7:42AM Evergreen Solar signs new sales contract with IBC SOLAR of $1.2 bln (ESLR) 9.16 : Co announces it has signed a new long-term sales contract valued at approximately $1.2 bln with German-based IBC SOLAR AG. This contract extends through 2013 and brings the co's total contractual backlog to nearly $3 billion with 5 customers. The solar panels for these take-or-pay contracts will be manufactured at the co's new 160 MW facility in Devens, Massachusetts, which opened in June, and at the co's next factory, which is expected to open in 2010. To date, the co has contracted approximately 70 percent of Devens expected capacity through 2010 and all of Devens capacity in 2011 through 2013. (stock is halted)

7:23AM State Street beats by $0.03, beats on revs; sees Y08 EPS at high end of previous guidance; sees Y08 revs to exceed previous guidance (STT) 55.70 : Reports Q2 (Jun) earnings of $1.39 per share, excluding non-recurring items, $0.03 better than the First Call consensus of $1.36; revenues rose 39.1% year/year to $2.67 bln vs the $2.6 bln consensus. "Our strong results of the quarter, plus the benefit of the $2.8 billion in equity capital that we issued in early June, enhanced the Corporation's solid capital position. Given the strength of the first half of the year, we now expect both growth in operating earnings per share to approach the high end of the 10 to 15 percent range and achievement of operating return on equity to approach the high end of the 14 percent to 17 percent range in 2008. We are also increasing our outlook for growth in revenue, expecting to exceed the high end of the 14 percent to 17 percent range in 2008. We continue to be focused on achieving positive operating leverage on an annual basis."

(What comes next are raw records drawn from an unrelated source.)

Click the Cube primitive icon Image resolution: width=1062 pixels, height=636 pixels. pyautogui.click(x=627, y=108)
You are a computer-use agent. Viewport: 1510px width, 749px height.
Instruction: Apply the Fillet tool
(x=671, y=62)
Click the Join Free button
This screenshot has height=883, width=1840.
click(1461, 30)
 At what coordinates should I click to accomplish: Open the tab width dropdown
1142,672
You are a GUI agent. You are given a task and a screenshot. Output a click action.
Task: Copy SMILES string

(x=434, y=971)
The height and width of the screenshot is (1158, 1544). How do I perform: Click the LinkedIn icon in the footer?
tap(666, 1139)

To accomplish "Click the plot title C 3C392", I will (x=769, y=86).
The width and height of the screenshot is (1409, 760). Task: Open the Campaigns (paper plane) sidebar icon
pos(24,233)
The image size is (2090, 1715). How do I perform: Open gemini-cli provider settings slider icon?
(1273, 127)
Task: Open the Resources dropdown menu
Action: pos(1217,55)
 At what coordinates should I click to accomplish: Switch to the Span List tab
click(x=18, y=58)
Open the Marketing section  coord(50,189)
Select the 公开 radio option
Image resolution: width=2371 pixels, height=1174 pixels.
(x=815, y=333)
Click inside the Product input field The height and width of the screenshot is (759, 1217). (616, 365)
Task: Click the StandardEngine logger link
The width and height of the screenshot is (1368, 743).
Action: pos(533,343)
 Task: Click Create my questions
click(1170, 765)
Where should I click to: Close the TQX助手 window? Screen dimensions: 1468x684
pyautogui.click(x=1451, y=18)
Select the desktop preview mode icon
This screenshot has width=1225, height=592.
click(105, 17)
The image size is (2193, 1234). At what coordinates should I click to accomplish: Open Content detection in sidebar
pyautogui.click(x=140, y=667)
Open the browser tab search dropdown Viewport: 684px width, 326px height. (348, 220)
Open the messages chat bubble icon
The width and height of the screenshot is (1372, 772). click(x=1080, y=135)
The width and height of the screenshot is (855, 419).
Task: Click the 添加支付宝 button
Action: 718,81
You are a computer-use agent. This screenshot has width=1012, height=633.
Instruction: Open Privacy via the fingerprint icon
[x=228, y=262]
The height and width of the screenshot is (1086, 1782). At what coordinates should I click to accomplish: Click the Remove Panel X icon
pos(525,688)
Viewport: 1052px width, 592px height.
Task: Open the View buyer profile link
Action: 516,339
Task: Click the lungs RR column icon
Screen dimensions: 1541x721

6:52AM Eaton beats by $0.16, beats on revs; guides Q3 EPS below consensus; guides FY08 EPS in-line (ETN) 79.89 : Reports Q2 (Jun) earnings of $2.10 per share, excluding non-recurring items, $0.16 better than the First Call consensus of $1.94; revenues rose 31.7% year/year to $4.28 bln vs the $4.14 bln consensus. Co issues downside guidance for Q3, sees EPS of $1.90-2.00 vs. $2.05 consensus. Co issues in-line guidance for FY08, sees EPS of $7.70-8.00 vs. $7.85 consensus.

6:22AM Polaris Inds beats by $0.04, beats on revs; guides Q3 in-line; guides FY08 EPS in-line, revs above consensus (PII) 41.50 : Reports Q2 (Jun) earnings of $0.72 per share, $0.04 better than the First Call consensus of $0.68; revenues rose 20.9% year/year to $455.7 mln vs the $405 mln consensus. Co issues in-line guidance for Q3, sees EPS of $1.07-1.11 vs. $1.10 consensus; sees Q3 revenue growth of 2-5% or roughly $554.9-571.2 mln vs. $559.14 mln consensus. Co issues guidance for FY08, sees EPS of $3.40-3.48 vs. $3.41 consensus, prior guidance $3.36-3.45; sees FY08 revenue growth of 9-11% (prior guidance 5-7% growth) or roughly $1.94-1.98 bbn vs. $1.9 bln consensus.